I could just write "I suck" 400 times and turn that in as a column. The management of this rag has assured me that they are prepared for that eventuality. There is in fact a not-very-secret document in a file cabinet in the back room entitled "Wes sucks" that provides no less than two plans. Plan A is to run an old column (preferably the duck masterpiece.) Plan B is to go ahead and print "I suck" 400 times and to sign my name to it.

But that would be too easy not only for me but everyone else involved. It would give the proofreader too little to do. I would not feel as though I had earned my complimentary copies. Homeless activists everywhere would be disappointed because I hadn't been active enough, they want me to break a sweat. At least every other line I should insert the words "and homelessness sucks too" in order to stay on topic.

So I am always on the lookout for creative new ways to suck without merely saying so. That's why I need television.

Without television and the great communicators that communicate to me on television, I would not know how to be as lame as I am. That's why I have shacked up with a sexy rich woman, Anitra "Pay-Pal" Freeman. I sweep the floor, buy the groceries and do the dishes. In return my woman buys TV and TV access for me. It's all so I can watch Andy Rooney and learn. ("Have you ever noticed how bourgeois I am?" is an actual quote. So is "Why do you think my head is so big?" and "Have you ever noticed lots of people call themselves people-persons but nobody ever calls themselves a thing-person?" )

Thanks to television and to its cousin the internet, I have learned that the only thing that matters to most Americans is the quality of middle-class life. Even poor people in this country don't really care about what other poor people are doing or how things are going to get better so that there won't be any poor people. All they care about are the latest adventures of middle-class people like they wish they were.
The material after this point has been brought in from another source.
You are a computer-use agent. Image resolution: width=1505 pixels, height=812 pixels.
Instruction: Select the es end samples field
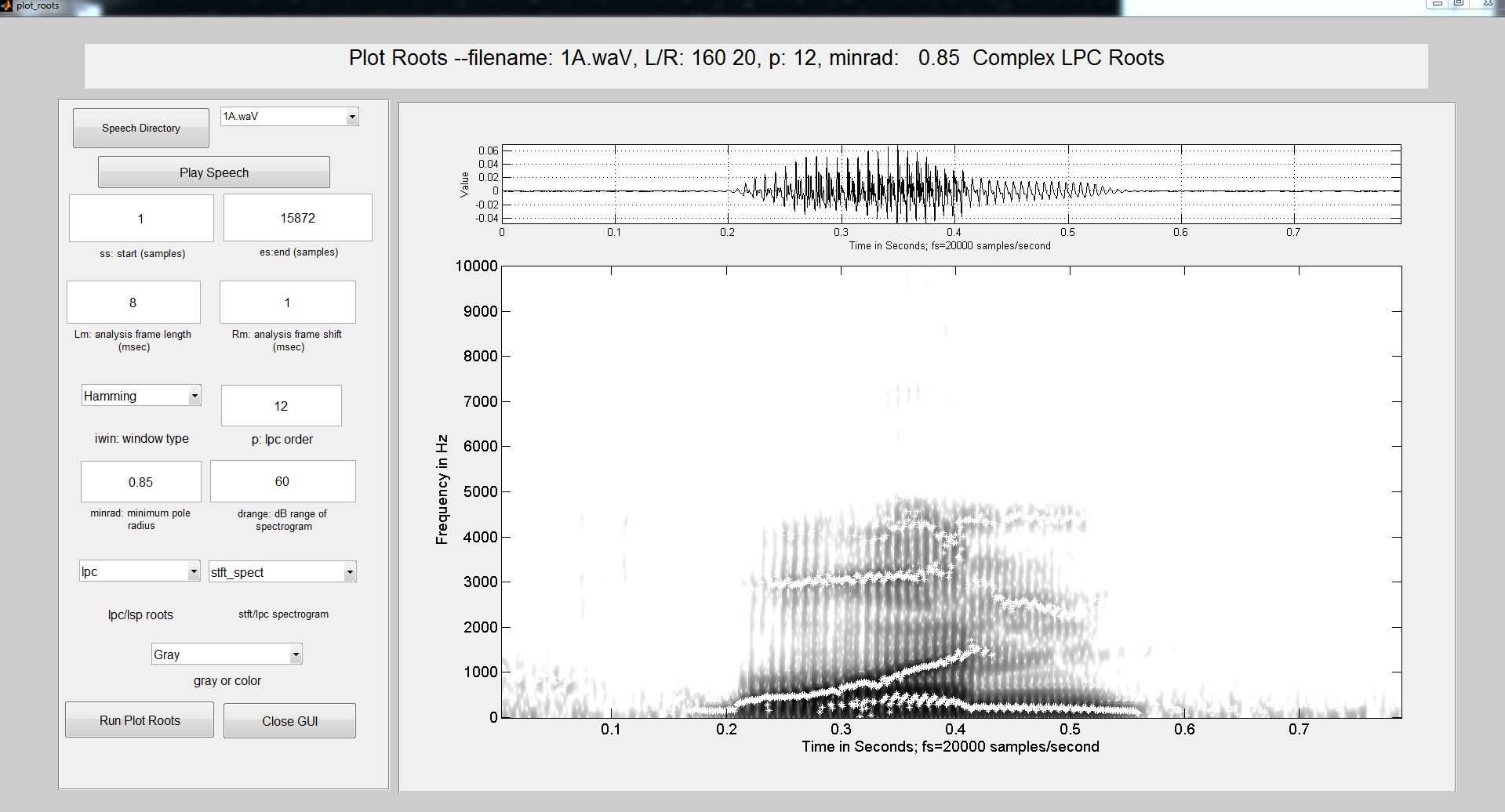[298, 218]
But I digress. What's important here is finding creative ways to be lame. So what I want to do today is to join the chorus of hand wringing over the fate of the middle-class in America. How about if I call attention to the tragedy of middle-class homelessness? Here we go:

"That's right. This is a huge problem, people. Every day tens of middle-class people become homeless. I'm not talking here about people who were middle-class who suddenly became poor and are now living on the streets. I'm talking about people who still are middle-class and are now living on the streets.

"OK, they aren't really living on the streets because no one with money would do that. But they're living in motels and hotels and RVs. Some of them are even living in Mexico, being forced to read Spanish for Travelers dictionaries and listen to Berlitz tapes at night.

"It is all the more a tragedy because these people pay the taxes that pay the truck drivers to deliver our government cheeses, and yet no one considers their plight(s)."

Yes! As lame as the campaigns!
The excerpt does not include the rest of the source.